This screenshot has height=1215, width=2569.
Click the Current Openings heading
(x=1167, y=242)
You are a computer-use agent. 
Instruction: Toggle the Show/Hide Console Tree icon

_ _ _ _ _ _ _

■ DIRECTIVE ■
Reproduce every line of the listing above, changing nothing.

■ WRITTEN RESPONSE ■
This screenshot has height=1215, width=2569.
Click the Current Openings heading
(x=1167, y=242)
You are a computer-use agent. 
Instruction: Toggle the Show/Hide Console Tree icon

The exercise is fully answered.